In each new layer of the UNet the first convolution doubles the number of features. Thus, the input image is encoded into feature representations at multiple different levels. This is followed by a second convolution with the same number of output features.
At the end of the last layer, we start moving up the right (expanding) branch of the UNet, which progressively increases the resolution of the image while at the same time reducing the number of features, essentially mirroring the transformation seen in the left (constricting) branch.
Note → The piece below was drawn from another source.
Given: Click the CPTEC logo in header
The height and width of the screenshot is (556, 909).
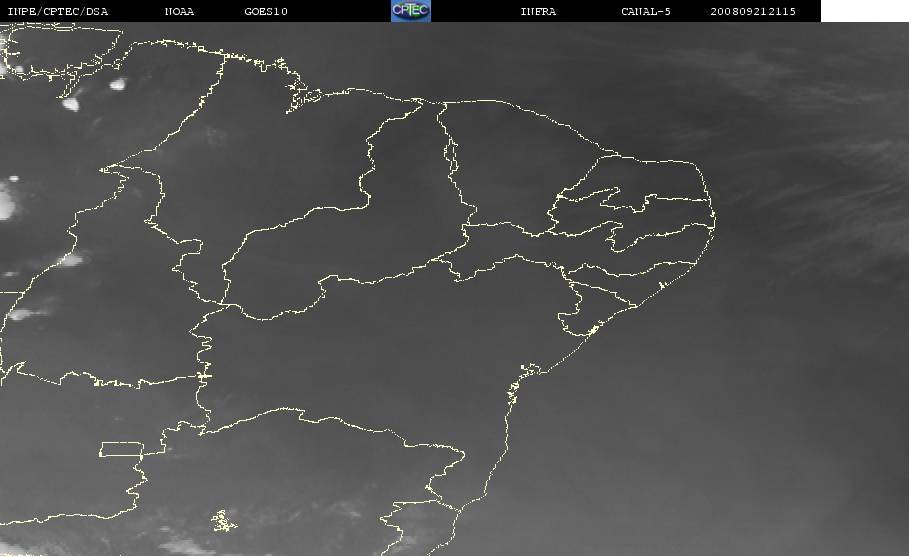Looking at the screenshot, I should coord(410,11).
As we move up the right branch, the max-pool operation is replaced by a so-called deconvolution (transposed convolution) which doubles the spatial resolution and halves the number of feature maps. In detail, for a deconvolution first an up-sampling is applied on the features. For this, each voxel is transformed into 8 voxels with the same value, doubling the dimensions in all three directions.
Up-sampling
Then, a regular convolution concretizes the features, by “painting” the voxels in a feature. Here, smaller kernels are used, i.e., 2x2x2 voxels boxes with defined patterns. The feature values then are multiplied with the kernel values as shown in the figure below. Here we show an example with a kernel containing only the values -1 and 1. The kernel is applied for each 2x2x2 voxel group in the input feature map and the dot product is the value for the corresponding position in the new feature.
Convolution of an up-sampled feature map
To keep the volume dimensions, in our case, however, zeros are appended to the input feature on three sides before multiplying it with the kernel (padding).
Afterwards, the resulting features are concatenated with high-resolution cutouts from the last features in the left branch in the same layer, doubling the number of feature maps. This way small features with high resolution are combined with low resolution abstract features for context information. This makes it possible to paint the voxels correctly, since it helps the neurons to build a more precise output based on this information.
Since the cutout in the right branch is still convolved twice in each layer, the final output window is smaller than the input window. In our example with a UNet of depth 2 and a window size of 52x52x52 voxels, the resulting cutout has a size of 12x12x12 voxels. This last cutout, in fact is an image again instead of a feature map.
At this point we have described the topology of the neural network, but the specific values within the convolutional kernels are not yet specified. These so-called weights are determined during the training process using an optimizer such as Adam Kingma and Ba, 2016. In our supervised learning setup, we specify pairs of input and desired output images. The optimizer applies the neural network to a given input image, computes the differences between the output and the desired output (the so-called loss) and adjusts the weights of the neural network to reduce that error. This process is repeated iteratively until the loss converges to an acceptable value.